8.3 Glycogen storage diseases


While the above reactions should account for the complete degradation of glycogen (except for the very last glucose residue attached to glcyogenin), there is more than meets the eye. This is evident from the fact that a genetic defect in an apparently unrelated enzyme—lysosomal maltase, which cleaves the α1→4-glycosidic bond between two glucose residues1—causes the accumulation of glycogen in all kinds of tissues, with particularly detrimental consequences in heart muscle. The accumulation of glycogen 'pudding' inside the cell interferes with cell motility and therefore with the contraction of the heart, and heart failure leads to death. The condition is known as Pompe's disease.
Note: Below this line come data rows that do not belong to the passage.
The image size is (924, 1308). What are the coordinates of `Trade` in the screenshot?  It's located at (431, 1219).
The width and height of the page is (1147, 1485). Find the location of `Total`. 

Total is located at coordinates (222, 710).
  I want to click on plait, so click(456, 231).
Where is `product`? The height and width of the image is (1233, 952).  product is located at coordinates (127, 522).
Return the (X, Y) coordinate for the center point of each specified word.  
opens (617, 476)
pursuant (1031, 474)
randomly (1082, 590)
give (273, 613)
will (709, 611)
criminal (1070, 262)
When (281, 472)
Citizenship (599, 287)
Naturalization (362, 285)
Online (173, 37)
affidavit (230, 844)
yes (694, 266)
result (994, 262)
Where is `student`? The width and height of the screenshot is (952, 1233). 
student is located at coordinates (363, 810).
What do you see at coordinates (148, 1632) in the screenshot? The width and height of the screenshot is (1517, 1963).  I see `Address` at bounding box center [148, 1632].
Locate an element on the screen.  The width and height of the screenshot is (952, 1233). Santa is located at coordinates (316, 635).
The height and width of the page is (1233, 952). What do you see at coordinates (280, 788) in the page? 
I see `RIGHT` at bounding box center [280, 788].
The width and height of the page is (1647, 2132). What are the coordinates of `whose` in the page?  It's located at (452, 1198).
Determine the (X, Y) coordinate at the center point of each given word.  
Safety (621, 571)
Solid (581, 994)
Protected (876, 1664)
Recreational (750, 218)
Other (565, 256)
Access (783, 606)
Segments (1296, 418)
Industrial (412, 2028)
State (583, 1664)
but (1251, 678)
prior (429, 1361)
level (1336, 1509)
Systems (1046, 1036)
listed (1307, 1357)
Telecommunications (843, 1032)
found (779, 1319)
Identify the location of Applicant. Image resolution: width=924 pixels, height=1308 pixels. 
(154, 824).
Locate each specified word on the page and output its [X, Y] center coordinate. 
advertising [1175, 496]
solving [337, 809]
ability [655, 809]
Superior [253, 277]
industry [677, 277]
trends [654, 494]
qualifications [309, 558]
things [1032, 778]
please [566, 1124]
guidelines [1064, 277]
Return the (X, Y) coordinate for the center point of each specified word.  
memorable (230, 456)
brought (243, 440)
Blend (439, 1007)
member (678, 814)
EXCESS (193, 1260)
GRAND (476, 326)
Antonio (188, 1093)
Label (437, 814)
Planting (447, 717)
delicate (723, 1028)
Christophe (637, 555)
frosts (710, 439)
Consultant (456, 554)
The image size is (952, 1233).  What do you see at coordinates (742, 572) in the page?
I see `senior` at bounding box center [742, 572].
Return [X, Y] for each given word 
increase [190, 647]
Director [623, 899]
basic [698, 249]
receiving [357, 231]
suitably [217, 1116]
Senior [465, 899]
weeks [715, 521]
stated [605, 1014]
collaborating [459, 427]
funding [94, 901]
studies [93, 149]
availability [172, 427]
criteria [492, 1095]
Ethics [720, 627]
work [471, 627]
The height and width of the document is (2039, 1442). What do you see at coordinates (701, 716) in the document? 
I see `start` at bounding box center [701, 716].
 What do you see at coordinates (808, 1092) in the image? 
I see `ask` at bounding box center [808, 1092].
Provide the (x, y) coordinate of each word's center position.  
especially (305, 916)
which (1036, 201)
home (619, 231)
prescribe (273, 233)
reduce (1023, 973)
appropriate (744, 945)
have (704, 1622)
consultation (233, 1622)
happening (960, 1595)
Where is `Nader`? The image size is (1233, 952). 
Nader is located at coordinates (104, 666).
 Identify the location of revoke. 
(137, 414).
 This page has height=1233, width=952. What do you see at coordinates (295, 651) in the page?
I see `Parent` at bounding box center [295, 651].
Other enzymes may be deficient as well. A deficiency of phosphorylase in the muscle is known as McArdle's disease; patients suffer from rapid exhaustion and muscle pain during exertion. A defect of glucose-6-phosphatase is mostly manifest in the liver and kidney. It will affect the release of glucose from glucose-6-phosphate formed by both glycogen degradation and gluconeogenesis, which in turn leads to critically low blood glucose (hypoglycemia).


1: The reaction is the same as catalyzed by the brush border maltase in the degradation of amylose; however, the lysosomal enzyme is a separate entity and has an acidic pH optimum, in keeping with the acidic environment inside the lysosomes.